Amar Malkiat Singh Boparai is an Indian physician, bureaucrat and Member of Parliament for Fatehgarh Sahib constituency.

==Biography==
Singh was born into a Ramdasia Sikh family of Malkit Singh and Gurdev Kaur from village Boparai Kalan in Ludhiana district. He is married to Kuldeep Kaur Dhillon and they have a two sons together. His father, Malkit Singh, used to run a shoe shop in Bhikhiwind before he and his wife were murdered.

==Career==
He completed his MBBS at Amritsar Medical College. He was selected for Punjab Civil Medical Services (PCMS) and worked as a doctor in Samrala. After that, he joined the civil service as an IAS officer and served as secretary to Madhya Pradesh, CM, for 10 years. Dr. Amar Singh also served as the chairman and managing director of the Food Corporation of India (FCI), one of the largest organizations in India, which plays a crucial role in India's food security. As CMD of FCI, Dr. Singh would have been heavily involved in ensuring the efficiency of the procurement and storage systems, especially considering India's vast population and the seasonal nature of agricultural production. He would also have played a pivotal role in improving the PDS, ensuring that essential food items reached the most vulnerable populations across the country.

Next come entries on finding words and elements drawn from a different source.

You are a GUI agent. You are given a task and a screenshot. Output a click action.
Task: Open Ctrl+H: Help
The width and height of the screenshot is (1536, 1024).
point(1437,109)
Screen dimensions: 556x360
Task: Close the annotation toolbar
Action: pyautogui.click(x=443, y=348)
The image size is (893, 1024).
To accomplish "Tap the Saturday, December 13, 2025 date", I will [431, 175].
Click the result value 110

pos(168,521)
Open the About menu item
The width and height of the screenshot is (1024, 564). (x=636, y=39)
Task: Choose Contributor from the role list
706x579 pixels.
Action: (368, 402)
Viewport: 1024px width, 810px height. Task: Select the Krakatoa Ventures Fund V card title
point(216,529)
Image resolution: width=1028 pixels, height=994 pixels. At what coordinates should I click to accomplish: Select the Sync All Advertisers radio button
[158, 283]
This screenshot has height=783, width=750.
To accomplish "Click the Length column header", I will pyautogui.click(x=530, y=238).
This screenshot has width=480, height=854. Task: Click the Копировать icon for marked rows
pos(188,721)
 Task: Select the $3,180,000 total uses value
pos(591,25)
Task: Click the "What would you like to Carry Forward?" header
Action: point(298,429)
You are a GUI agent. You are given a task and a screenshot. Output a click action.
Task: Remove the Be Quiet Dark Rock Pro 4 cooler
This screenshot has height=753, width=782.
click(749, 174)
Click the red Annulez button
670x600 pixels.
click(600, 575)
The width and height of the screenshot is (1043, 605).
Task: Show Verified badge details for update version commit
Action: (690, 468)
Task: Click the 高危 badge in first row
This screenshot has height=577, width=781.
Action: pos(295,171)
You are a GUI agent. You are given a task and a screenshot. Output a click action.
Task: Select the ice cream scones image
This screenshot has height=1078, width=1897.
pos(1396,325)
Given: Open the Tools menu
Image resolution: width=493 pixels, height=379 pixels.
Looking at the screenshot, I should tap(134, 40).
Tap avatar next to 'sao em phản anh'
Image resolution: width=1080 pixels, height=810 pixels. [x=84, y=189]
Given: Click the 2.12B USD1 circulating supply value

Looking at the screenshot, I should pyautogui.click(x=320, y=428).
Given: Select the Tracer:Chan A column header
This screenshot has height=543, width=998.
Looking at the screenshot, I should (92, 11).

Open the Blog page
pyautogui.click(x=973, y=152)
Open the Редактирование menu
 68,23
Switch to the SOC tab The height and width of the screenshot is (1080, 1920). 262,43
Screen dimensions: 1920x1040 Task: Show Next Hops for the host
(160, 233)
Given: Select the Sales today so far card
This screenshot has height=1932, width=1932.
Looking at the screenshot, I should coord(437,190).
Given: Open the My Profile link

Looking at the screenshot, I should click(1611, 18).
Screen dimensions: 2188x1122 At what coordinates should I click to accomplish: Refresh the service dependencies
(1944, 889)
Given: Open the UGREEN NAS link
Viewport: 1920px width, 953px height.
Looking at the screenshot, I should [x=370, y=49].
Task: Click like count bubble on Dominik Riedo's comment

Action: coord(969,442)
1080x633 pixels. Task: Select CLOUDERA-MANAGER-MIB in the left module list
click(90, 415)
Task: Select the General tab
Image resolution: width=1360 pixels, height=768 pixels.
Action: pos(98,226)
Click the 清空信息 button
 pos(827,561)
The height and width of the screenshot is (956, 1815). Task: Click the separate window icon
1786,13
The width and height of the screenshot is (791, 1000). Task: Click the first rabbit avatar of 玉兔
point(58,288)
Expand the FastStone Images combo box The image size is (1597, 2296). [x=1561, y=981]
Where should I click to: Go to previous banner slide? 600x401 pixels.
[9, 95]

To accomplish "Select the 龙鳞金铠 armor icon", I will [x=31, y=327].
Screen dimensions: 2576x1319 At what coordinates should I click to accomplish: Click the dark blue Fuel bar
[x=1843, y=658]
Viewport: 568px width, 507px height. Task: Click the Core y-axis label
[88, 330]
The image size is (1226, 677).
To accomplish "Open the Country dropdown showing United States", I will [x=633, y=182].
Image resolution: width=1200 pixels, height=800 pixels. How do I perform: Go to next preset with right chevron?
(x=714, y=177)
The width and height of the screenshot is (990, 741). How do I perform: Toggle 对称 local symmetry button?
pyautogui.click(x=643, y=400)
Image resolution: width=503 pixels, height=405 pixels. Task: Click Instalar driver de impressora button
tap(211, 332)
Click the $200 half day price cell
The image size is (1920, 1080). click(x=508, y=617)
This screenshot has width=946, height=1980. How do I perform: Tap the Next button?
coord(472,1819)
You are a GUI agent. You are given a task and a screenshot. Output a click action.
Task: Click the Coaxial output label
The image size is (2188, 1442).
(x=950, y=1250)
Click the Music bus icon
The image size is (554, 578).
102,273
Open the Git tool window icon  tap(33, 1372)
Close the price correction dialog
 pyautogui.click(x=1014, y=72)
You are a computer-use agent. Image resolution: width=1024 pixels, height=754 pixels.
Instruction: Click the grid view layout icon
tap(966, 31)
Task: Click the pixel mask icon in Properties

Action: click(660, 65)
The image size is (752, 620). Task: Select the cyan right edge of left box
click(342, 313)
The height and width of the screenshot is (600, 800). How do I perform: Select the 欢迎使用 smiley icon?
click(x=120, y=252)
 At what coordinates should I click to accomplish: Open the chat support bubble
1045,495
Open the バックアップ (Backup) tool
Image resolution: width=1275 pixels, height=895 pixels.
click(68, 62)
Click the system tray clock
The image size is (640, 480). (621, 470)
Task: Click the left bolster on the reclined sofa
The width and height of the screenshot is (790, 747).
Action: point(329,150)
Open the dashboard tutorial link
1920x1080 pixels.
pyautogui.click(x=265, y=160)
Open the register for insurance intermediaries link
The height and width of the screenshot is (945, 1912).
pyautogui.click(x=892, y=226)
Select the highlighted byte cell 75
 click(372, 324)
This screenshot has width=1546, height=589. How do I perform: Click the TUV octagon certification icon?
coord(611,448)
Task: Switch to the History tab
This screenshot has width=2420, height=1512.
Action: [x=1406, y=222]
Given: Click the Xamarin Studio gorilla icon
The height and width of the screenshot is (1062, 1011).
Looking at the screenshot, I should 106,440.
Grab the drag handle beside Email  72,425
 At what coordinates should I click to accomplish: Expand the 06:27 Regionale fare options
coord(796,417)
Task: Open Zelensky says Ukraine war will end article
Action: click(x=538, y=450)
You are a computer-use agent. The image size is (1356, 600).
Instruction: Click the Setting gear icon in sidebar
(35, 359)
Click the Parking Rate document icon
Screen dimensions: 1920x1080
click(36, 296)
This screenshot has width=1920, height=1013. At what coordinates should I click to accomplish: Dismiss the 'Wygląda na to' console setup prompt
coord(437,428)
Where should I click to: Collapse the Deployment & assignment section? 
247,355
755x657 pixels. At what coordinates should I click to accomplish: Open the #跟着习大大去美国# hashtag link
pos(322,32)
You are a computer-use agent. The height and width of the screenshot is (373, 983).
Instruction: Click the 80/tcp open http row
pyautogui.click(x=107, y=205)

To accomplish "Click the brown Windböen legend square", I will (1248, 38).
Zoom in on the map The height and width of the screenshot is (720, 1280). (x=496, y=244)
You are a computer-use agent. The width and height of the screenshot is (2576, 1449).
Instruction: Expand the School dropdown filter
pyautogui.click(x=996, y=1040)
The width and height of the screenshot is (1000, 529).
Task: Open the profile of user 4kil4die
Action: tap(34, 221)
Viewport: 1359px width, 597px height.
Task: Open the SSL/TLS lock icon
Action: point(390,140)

As a Joint Secretary in the Union Government, Dr. Amar Singh was one of the instrumental figures in the conceptualization and implementation of the Mahatma Gandhi National Rural Employment Guarantee Act (MGNREGA). This act, which came into force in 2005, guarantees 100 days of wage employment per year to rural households, providing a significant safety net for the rural poor. It aims to reduce poverty and improve rural infrastructure through wage-based work, helping millions of families across the country.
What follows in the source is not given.